# Setup

In [1]:
!pwd

/home/umni2/a/umnilab/users/verma99/mk/home_detection/code


In [2]:
from setup import *

In [3]:
import contextily as ctx
import haversine as hs
from haversine import haversine_vector as haversine
import scipy.cluster.hierarchy as sch
from shapely.geometry import box, Polygon
from sklearn.cluster import MeanShift, AgglomerativeClustering

In [4]:
SP.start()

Setting default log level to "WARN".
To adjust logging level use sc.setLogLevel(newLevel). For SparkR, use setLogLevel(newLevel).


23/04/01 10:50:12 WARN NativeCodeLoader: Unable to load native-hadoop library for your platform... using builtin-java classes where applicable


# Prepare data

## Load regions

In [5]:
indy = Region.load('Indianapolis', 'Indiana')
indy.dates = U.dates('2021-03-01', '2021-03-07')

In [6]:
aus = Region.load('Austin', 'Texas')
aus.dates = U.dates('2021-07-01', '2021-07-07')

In [7]:
hous = Region.load('Houston', 'Texas')
hous.dates = U.dates('2021-07-01', '2021-07-07')

## Parameters

In [8]:
grid_interval = 50 # meters

agglo_clust_params = dict(
    min_dist = 100, # meters
    max_dist = 200, # meters
    step = 1, # meters
    min_ratio = 1.5,
    affinity = 'euclidean',
    linkage = 'average',
)
dwell_thresh = 10 * 60 # seconds

## Helper functions

### Convert distance from meter to degree

In [9]:
def dist_m2deg(dist, lat, a=6_371_001, b=6_356_752):
    lat = np.deg2rad(lat)
    curve_radius = (a * b) ** 2 / (
            (a * np.cos(lat)) ** 2 + (b * np.sin(lat)) ** 2) ** 1.5
    return float(np.rad2deg(dist / curve_radius))
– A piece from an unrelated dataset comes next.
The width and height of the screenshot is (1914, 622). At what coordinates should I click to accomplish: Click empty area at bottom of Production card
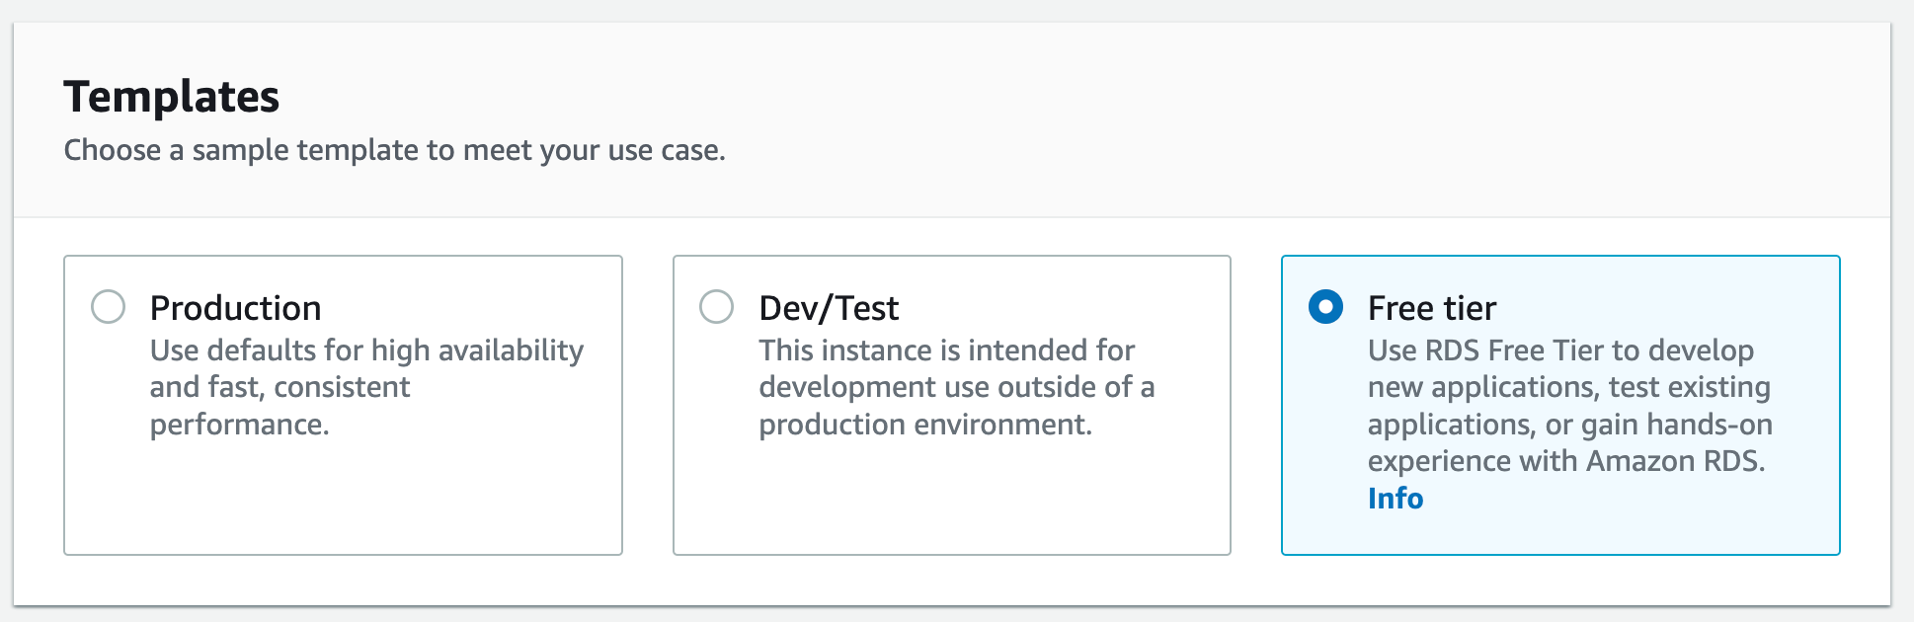tap(343, 504)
## Create grid from a region's bounding box

In [10]:
def make_grid(rgn, step, delta=1e-16):
    df = Gdf({'geometry': [box(*rgn.bbox)]}, crs=CRS_DEG)
    minx, miny, maxx, maxy = df.to_crs(CRS_M).bounds.iloc[0]
    x = np.append(np.arange(minx, maxx - delta, step), maxx)
    y = np.append(np.arange(miny, maxy - delta, step), maxy)
    pts = [(x, y[0]) for x in x] + [(x[0], y) for y in y]
    df = Pdf(pts, columns=[LON, LAT])
    df = mk.geo.pdf2gdf(df, crs=CRS_M)
    df = mk.geo.gdf2pdf(df.to_crs(CRS_DEG))
    x = df[LON].head(len(x)).values
    y = df[LAT].tail(len(y)).values
    # x = pd.IntervalIndex.from_arrays(x[:-1], x[1:], closed='both')
    # y = pd.IntervalIndex.from_arrays(y[:-1], y[1:], closed='both')
    return x, y
    
x, y = make_grid(indy, grid_interval)
print(f'x: {len(x)}, y: {len(y)}'); x

x: 2496, y: 3022


array([-86.69586   , -86.69541084, -86.69496168, ..., -85.57611   ,
       -85.57566084, -85.575541  ])

## Load pings

In [11]:
def load_pings(rgn, dates=None, concat=True):
    dates = sorted(dates or rgn.dates)
    return reduce(Sdf.union, [
        SP.read_parquet(rgn.data / f'pings/{date}').drop(ERR)
        .withColumn('day_num', F.lit((date - dates[0]).days).cast(T.int8))
        for date in dates])

# %time x = load_pings(aus); x

In [12]:
sdf = SP.read_parquet(indy.data / 'pings/2021-03-01')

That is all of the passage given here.